Les paroles du médecin atteignirent Néoméris en pleine poitrine. Elle n'avait jamais pensé à la répercussion des enfants protégés des dieux sur les autres. Achille avait rendu son pays prospère, Iphigénie avait permis de guider les prêtres et les médecins, elle-même protégeait les marins de Naxos du courroux d'Amphitrite. Cleandros avait raison de les considérer comme une bénédiction.


Sur le pont, Méléagre donnait ses ordres. Il parlait avec le menton haut mais baissait la tête lorsqu'un homme s'adressait à lui. On reconnaissait en lui la même sagesse qui avait fait la réputation des grands chefs de guerre. Ils n'étaient pas de ces nobles qui avaient été éduqués pour régner et qui jouait au général. Méléagre avait gagné son statut au prix de son travail et des parties de son corps escamotées.

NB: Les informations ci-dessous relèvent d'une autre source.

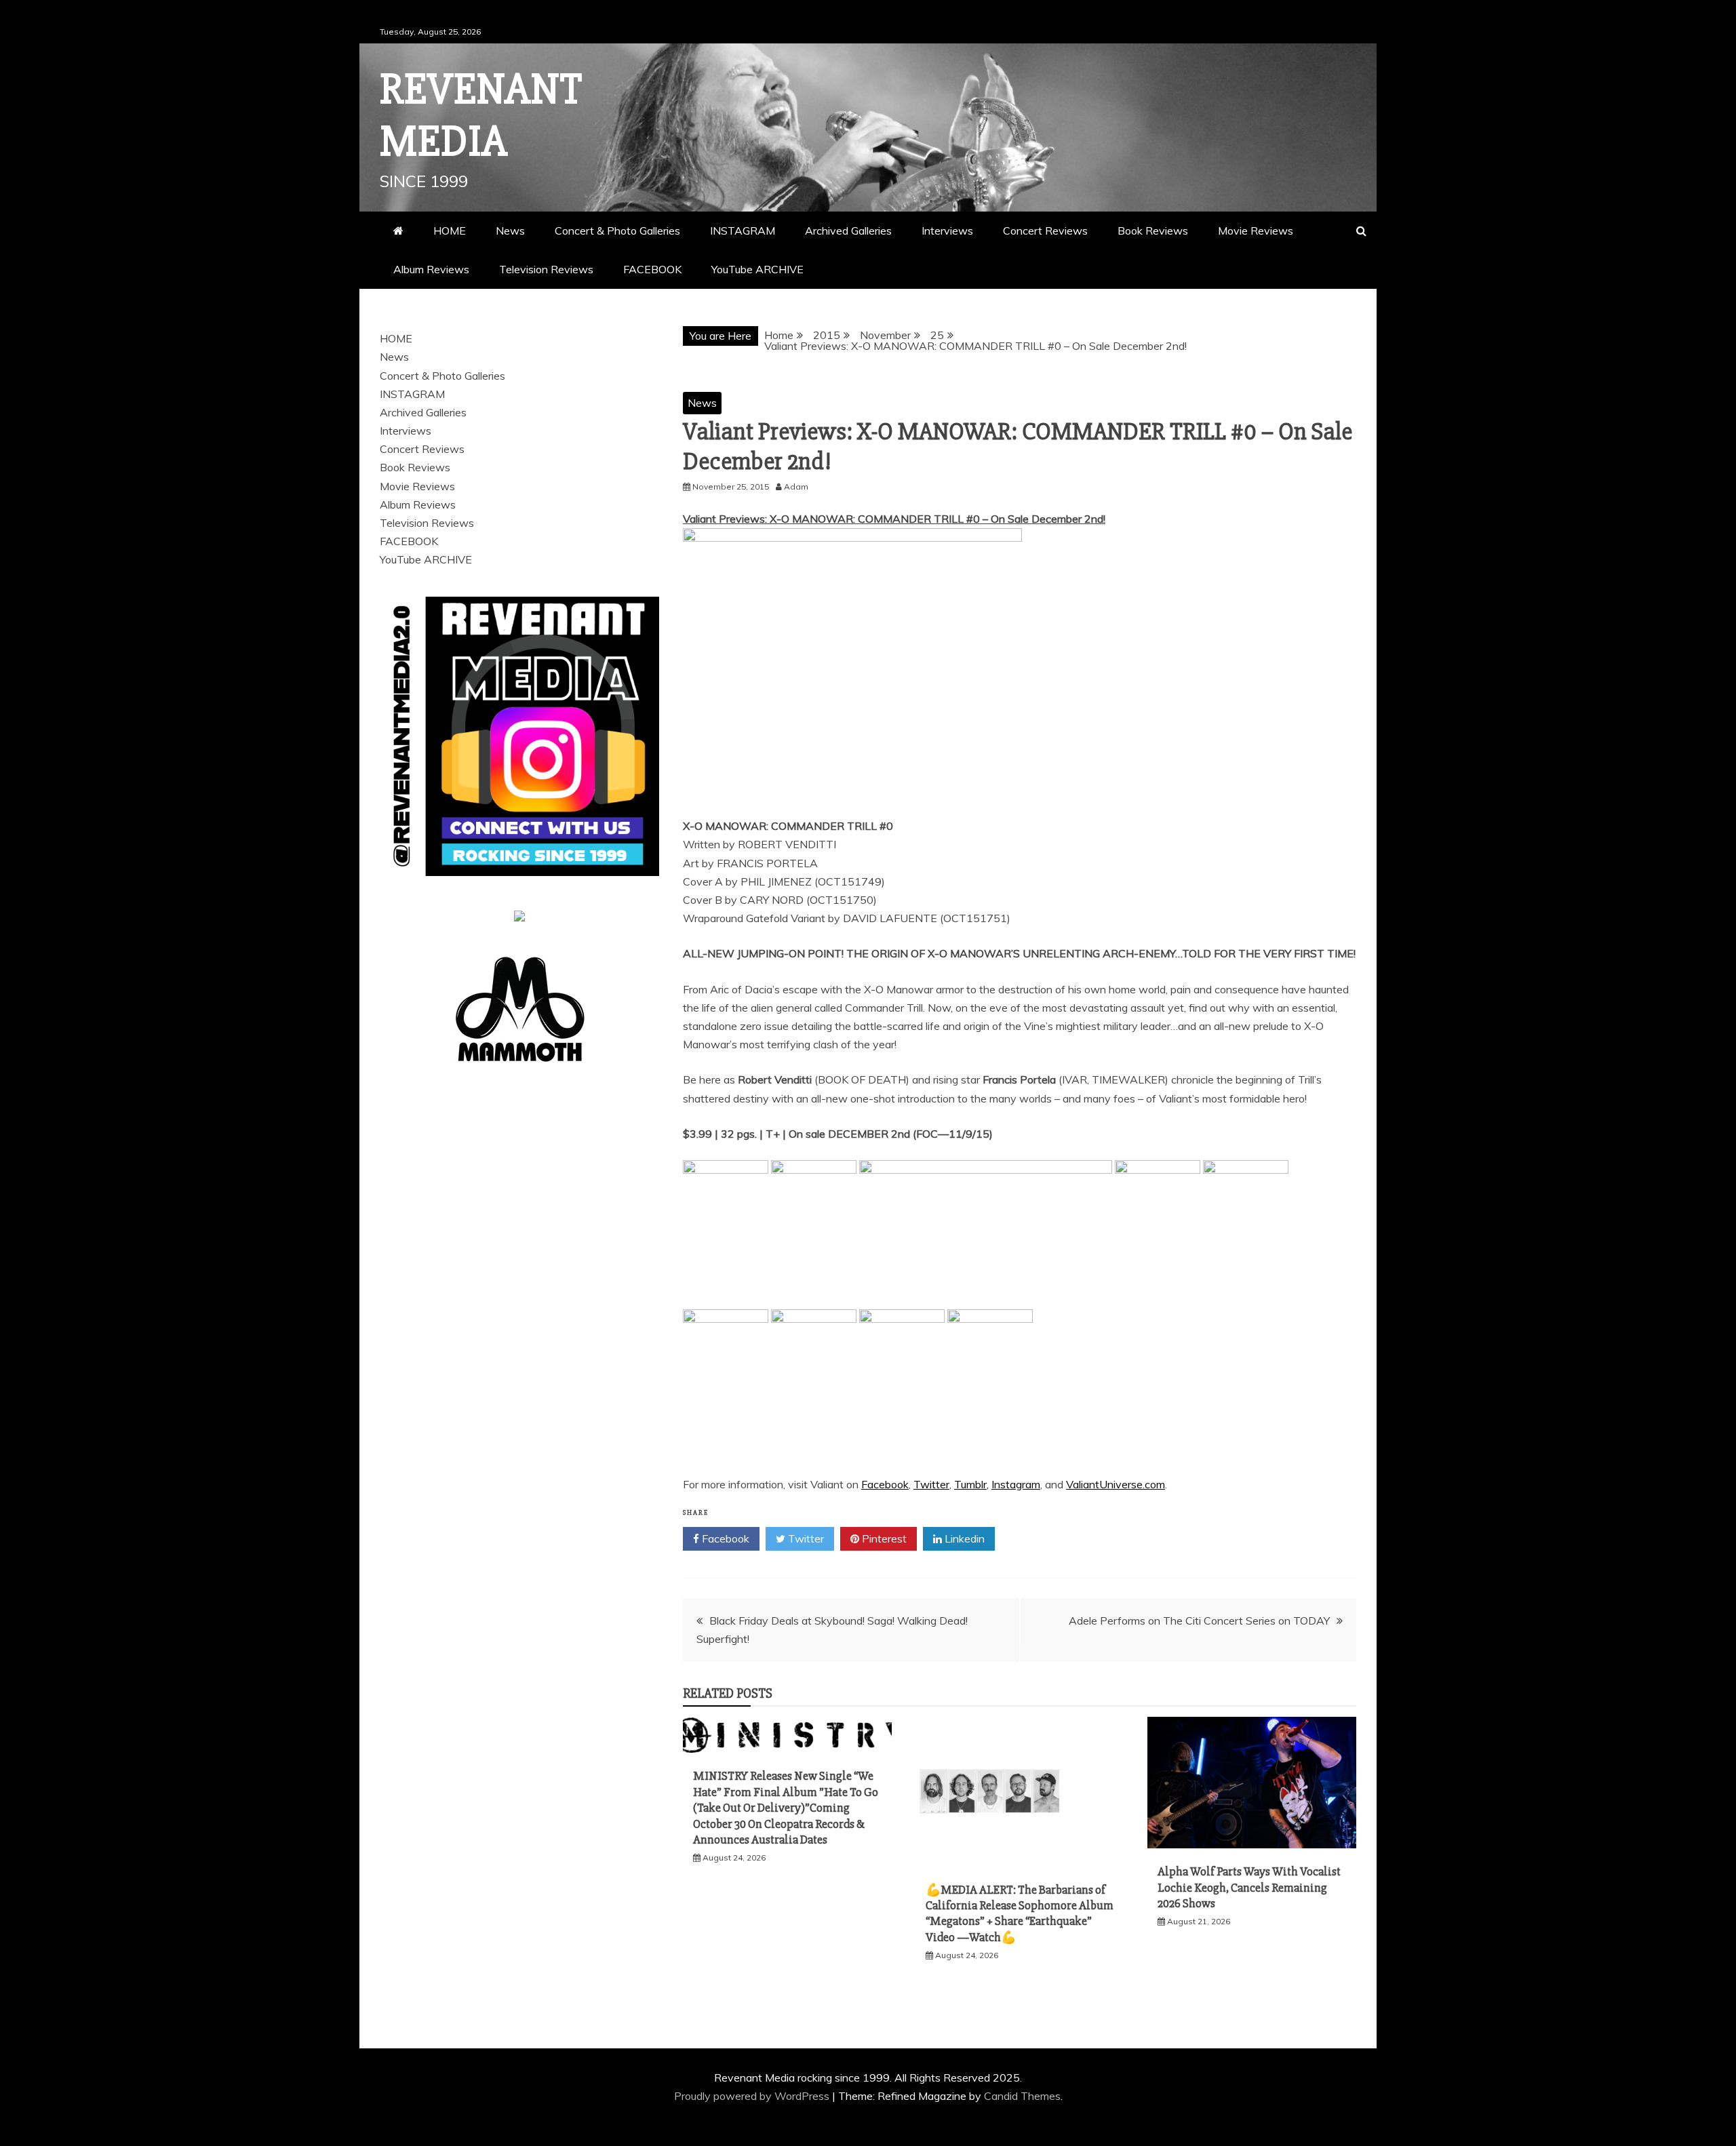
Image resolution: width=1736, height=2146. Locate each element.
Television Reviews (546, 269)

C'était dans ces situations qu'il révélait sa vraie valeur.


Son regard se porta sur l'arrière du navire. Néoméris et Cleandros se tenaient prêts bien qu'on ne les appelât pas. Ils étaient ceux dont le front était le plus barré par le soucis. Les seuls à prendre conscience de ce que signifiait la chute de Mycènes. Le général gravit les marches qui les séparer. Il ignora le médecin, qui se redressa à sa vue, et se dirigea vers la demi-mortelle. Il avait passé deux nuits à ses côtés. C'était peu et pourtant, il avait cette sensation de tout connaître d'elle.